Source material:
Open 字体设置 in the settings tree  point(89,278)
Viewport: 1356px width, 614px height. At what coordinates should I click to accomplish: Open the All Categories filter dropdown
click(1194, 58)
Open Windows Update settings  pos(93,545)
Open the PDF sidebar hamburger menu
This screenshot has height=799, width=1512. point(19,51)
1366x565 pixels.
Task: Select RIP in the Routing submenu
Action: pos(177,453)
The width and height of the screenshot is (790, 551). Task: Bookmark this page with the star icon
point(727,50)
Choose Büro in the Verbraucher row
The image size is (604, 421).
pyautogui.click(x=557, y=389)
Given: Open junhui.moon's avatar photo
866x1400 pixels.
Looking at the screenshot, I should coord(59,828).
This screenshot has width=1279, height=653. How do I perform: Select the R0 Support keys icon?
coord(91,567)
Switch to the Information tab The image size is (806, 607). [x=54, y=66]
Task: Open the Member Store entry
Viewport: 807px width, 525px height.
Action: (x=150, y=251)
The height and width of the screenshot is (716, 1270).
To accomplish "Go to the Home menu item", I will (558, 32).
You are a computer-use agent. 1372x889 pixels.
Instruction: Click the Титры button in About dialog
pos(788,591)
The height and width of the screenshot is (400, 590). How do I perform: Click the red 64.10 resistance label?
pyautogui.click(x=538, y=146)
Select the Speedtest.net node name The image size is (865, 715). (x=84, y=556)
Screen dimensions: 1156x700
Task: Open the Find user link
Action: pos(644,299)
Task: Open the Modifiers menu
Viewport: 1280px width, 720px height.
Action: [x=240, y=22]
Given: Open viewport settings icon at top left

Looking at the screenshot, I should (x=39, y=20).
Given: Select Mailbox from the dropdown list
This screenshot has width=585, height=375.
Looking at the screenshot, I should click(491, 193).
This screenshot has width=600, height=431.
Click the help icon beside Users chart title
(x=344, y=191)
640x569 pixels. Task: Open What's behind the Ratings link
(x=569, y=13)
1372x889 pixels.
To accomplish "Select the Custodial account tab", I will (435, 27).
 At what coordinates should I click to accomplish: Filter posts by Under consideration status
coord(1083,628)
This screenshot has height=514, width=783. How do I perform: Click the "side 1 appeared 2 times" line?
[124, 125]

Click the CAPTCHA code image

Exercise details:
After reading the data, retype all of it exactly as it reads.

Result:
Open 字体设置 in the settings tree  point(89,278)
Viewport: 1356px width, 614px height. At what coordinates should I click to accomplish: Open the All Categories filter dropdown
click(1194, 58)
Open Windows Update settings  pos(93,545)
Open the PDF sidebar hamburger menu
This screenshot has height=799, width=1512. point(19,51)
1366x565 pixels.
Task: Select RIP in the Routing submenu
Action: pos(177,453)
The width and height of the screenshot is (790, 551). Task: Bookmark this page with the star icon
point(727,50)
Choose Büro in the Verbraucher row
The image size is (604, 421).
pyautogui.click(x=557, y=389)
Given: Open junhui.moon's avatar photo
866x1400 pixels.
Looking at the screenshot, I should coord(59,828).
This screenshot has width=1279, height=653. How do I perform: Select the R0 Support keys icon?
coord(91,567)
Switch to the Information tab The image size is (806, 607). [x=54, y=66]
Task: Open the Member Store entry
Viewport: 807px width, 525px height.
Action: (x=150, y=251)
The height and width of the screenshot is (716, 1270).
To accomplish "Go to the Home menu item", I will (558, 32).
You are a computer-use agent. 1372x889 pixels.
Instruction: Click the Титры button in About dialog
pos(788,591)
The height and width of the screenshot is (400, 590). How do I perform: Click the red 64.10 resistance label?
pyautogui.click(x=538, y=146)
Select the Speedtest.net node name The image size is (865, 715). (x=84, y=556)
Screen dimensions: 1156x700
Task: Open the Find user link
Action: pos(644,299)
Task: Open the Modifiers menu
Viewport: 1280px width, 720px height.
Action: [x=240, y=22]
Given: Open viewport settings icon at top left

Looking at the screenshot, I should (x=39, y=20).
Given: Select Mailbox from the dropdown list
This screenshot has width=585, height=375.
Looking at the screenshot, I should click(491, 193).
This screenshot has width=600, height=431.
Click the help icon beside Users chart title
(x=344, y=191)
640x569 pixels. Task: Open What's behind the Ratings link
(x=569, y=13)
1372x889 pixels.
To accomplish "Select the Custodial account tab", I will (435, 27).
 At what coordinates should I click to accomplish: Filter posts by Under consideration status
coord(1083,628)
This screenshot has height=514, width=783. How do I perform: Click the "side 1 appeared 2 times" line?
[124, 125]

Click the CAPTCHA code image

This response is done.